Avis de PrestaPlume “Coup de cœur”

 

17 janvier 2018 – Théâtre de la Michodière ©NG

Si l’argent rend fous les gens selon Émile Zola, Fabrice Luchini égaie cette folie en la décryptant au travers d’auteurs résidant au Panthéon du génie. Avec son nouveau spectacle, Les auteurs parlent d’argent, au théâtre de la Michodière, puis aux Bouffes Parisiens, ce passionné extatique des mots et de leur ordonnancement se surpasse. Chaque spectacle, par l’incarnation possédée des lectures, de leurs commentaires facétieux et des improvisations hilarantes, est une prouesse de l’intelligence et du corps. Sous les couleurs de l’argent, ce show-là prend littérairement aux tripes. Si par tradition le sujet fâche, Fabrice Luchini est le médiateur par excellence. Il a rassemblé des textes éminemment connus, mais aussi des trésors oubliés évoquant la perception de l’argent par leurs auteurs. En semant au vent inspirateur des Zola, Marx, Shakespeare, Cioran, Péguy, Céline, Hugo, Freud, Ferenczi, Bruckner, Guitry, Cau, Fabrice Luchini provoque la ruée vers l’enrichissement de l’esprit et du cœur. 

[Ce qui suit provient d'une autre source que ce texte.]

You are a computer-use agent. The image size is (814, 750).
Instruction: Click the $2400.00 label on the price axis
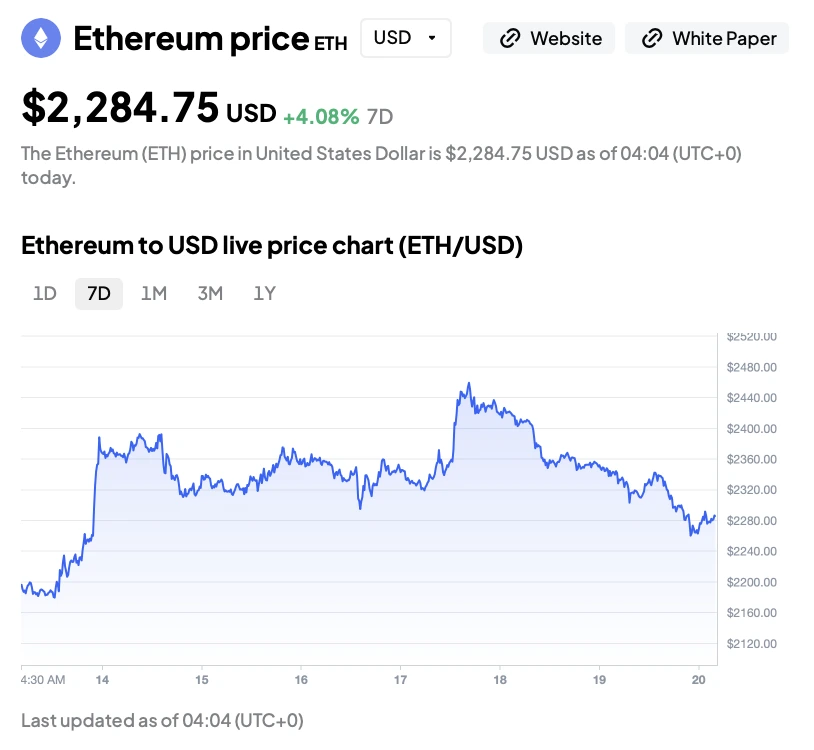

Dans un silence d’or pour que la parole soit d’argent

17 janvier 2018 – Théâtre de la Michodière ©NG

À chaque représentation, le comédien vit en communion parfaite avec un public “au taquet” pour ce marathon du Verbe sans fard. Il joue avec lui, le teste, l’égratigne, le félicite, l’encense même. Viscéralement, il aime sans compter son public qui le lui rend bien. Pour le croire, il suffit d’entendre cet amour, de l’ordre du vénérable, qui se manifeste dans un silence d’or pour que la parole soit d’argent. Et la parole de Luchini n’a pas de prix quand il répand ses textes choisis tel un Klondike charriant des pépites de bonheur. Chacun y trouvera son compte, que l’on soit bourgeois ou miséreux, intellectuel ou manuel, de droite ou de gauche, ou du néant, femme ou homme, ou que l’on entretienne son feu intérieur seul ou accompagné. Fabrice Luchini le promet, il ne laissera personne sur le bord du chemin ! Quitte à répéter deux, trois, quatre fois ses phrases, sa fougue des passions heureuses sera une main tendue. Bienveillante et généreuse.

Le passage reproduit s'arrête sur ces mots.